### EXERCISE DIRECTIONS
In the records that follow, find the line with "Dar od Nadácie"; from there, retype every line exactly through the line with "Patreon (94, 2546)", which also belongs to the answer.

DATASET ENTRIES below:

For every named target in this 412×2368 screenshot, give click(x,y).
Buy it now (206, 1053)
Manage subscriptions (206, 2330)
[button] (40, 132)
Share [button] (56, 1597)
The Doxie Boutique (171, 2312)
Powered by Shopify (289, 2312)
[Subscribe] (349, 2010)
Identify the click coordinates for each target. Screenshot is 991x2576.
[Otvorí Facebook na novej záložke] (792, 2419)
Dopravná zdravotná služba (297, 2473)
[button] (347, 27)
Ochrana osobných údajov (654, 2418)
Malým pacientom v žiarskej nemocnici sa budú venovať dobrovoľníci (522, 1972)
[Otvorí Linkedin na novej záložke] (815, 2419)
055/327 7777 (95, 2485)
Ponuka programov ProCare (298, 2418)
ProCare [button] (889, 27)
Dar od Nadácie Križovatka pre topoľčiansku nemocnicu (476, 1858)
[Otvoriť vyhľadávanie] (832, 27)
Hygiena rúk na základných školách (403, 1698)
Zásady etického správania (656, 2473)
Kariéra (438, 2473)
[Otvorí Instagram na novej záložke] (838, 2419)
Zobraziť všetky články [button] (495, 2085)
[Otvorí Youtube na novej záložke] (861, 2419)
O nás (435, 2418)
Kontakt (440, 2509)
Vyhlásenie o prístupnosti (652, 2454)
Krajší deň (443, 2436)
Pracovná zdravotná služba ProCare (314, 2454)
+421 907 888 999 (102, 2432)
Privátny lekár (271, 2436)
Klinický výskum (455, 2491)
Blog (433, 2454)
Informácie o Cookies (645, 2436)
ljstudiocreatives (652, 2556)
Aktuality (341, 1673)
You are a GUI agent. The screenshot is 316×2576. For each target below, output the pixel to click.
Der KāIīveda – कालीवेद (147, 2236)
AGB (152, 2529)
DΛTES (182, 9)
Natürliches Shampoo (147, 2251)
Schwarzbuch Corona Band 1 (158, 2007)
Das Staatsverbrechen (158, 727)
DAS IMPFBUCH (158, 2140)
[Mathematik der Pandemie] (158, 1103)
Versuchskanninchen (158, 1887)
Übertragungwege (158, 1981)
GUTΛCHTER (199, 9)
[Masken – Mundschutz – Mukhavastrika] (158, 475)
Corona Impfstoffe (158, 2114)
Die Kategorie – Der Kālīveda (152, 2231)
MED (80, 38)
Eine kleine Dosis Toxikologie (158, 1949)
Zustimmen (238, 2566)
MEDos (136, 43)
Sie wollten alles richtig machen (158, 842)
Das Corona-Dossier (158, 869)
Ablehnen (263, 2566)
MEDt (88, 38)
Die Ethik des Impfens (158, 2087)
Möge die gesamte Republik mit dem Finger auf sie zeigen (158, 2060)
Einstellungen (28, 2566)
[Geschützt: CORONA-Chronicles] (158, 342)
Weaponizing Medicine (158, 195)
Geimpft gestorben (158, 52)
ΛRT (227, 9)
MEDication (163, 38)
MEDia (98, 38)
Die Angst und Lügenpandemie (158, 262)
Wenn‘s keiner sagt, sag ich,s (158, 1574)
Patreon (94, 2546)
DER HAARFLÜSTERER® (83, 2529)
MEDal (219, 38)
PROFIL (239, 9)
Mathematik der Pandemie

End of DATASET ENTRIES.

### EXERCISE OUTPUT
Dar od Nadácie Križovatka pre topoľčiansku nemocnicu (476, 1858)
[Otvoriť vyhľadávanie] (832, 27)
Hygiena rúk na základných školách (403, 1698)
Zásady etického správania (656, 2473)
Kariéra (438, 2473)
[Otvorí Instagram na novej záložke] (838, 2419)
Zobraziť všetky články [button] (495, 2085)
[Otvorí Youtube na novej záložke] (861, 2419)
O nás (435, 2418)
Kontakt (440, 2509)
Vyhlásenie o prístupnosti (652, 2454)
Krajší deň (443, 2436)
Pracovná zdravotná služba ProCare (314, 2454)
+421 907 888 999 (102, 2432)
Privátny lekár (271, 2436)
Klinický výskum (455, 2491)
Blog (433, 2454)
Informácie o Cookies (645, 2436)
ljstudiocreatives (652, 2556)
Aktuality (341, 1673)
You are a GUI agent. The screenshot is 316×2576. For each target below, output the pixel to click.
Der KāIīveda – कालीवेद (147, 2236)
AGB (152, 2529)
DΛTES (182, 9)
Natürliches Shampoo (147, 2251)
Schwarzbuch Corona Band 1 (158, 2007)
Das Staatsverbrechen (158, 727)
DAS IMPFBUCH (158, 2140)
[Mathematik der Pandemie] (158, 1103)
Versuchskanninchen (158, 1887)
Übertragungwege (158, 1981)
GUTΛCHTER (199, 9)
[Masken – Mundschutz – Mukhavastrika] (158, 475)
Corona Impfstoffe (158, 2114)
Die Kategorie – Der Kālīveda (152, 2231)
MED (80, 38)
Eine kleine Dosis Toxikologie (158, 1949)
Zustimmen (238, 2566)
MEDos (136, 43)
Sie wollten alles richtig machen (158, 842)
Das Corona-Dossier (158, 869)
Ablehnen (263, 2566)
MEDt (88, 38)
Die Ethik des Impfens (158, 2087)
Möge die gesamte Republik mit dem Finger auf sie zeigen (158, 2060)
Einstellungen (28, 2566)
[Geschützt: CORONA-Chronicles] (158, 342)
Weaponizing Medicine (158, 195)
Geimpft gestorben (158, 52)
ΛRT (227, 9)
MEDication (163, 38)
MEDia (98, 38)
Die Angst und Lügenpandemie (158, 262)
Wenn‘s keiner sagt, sag ich,s (158, 1574)
Patreon (94, 2546)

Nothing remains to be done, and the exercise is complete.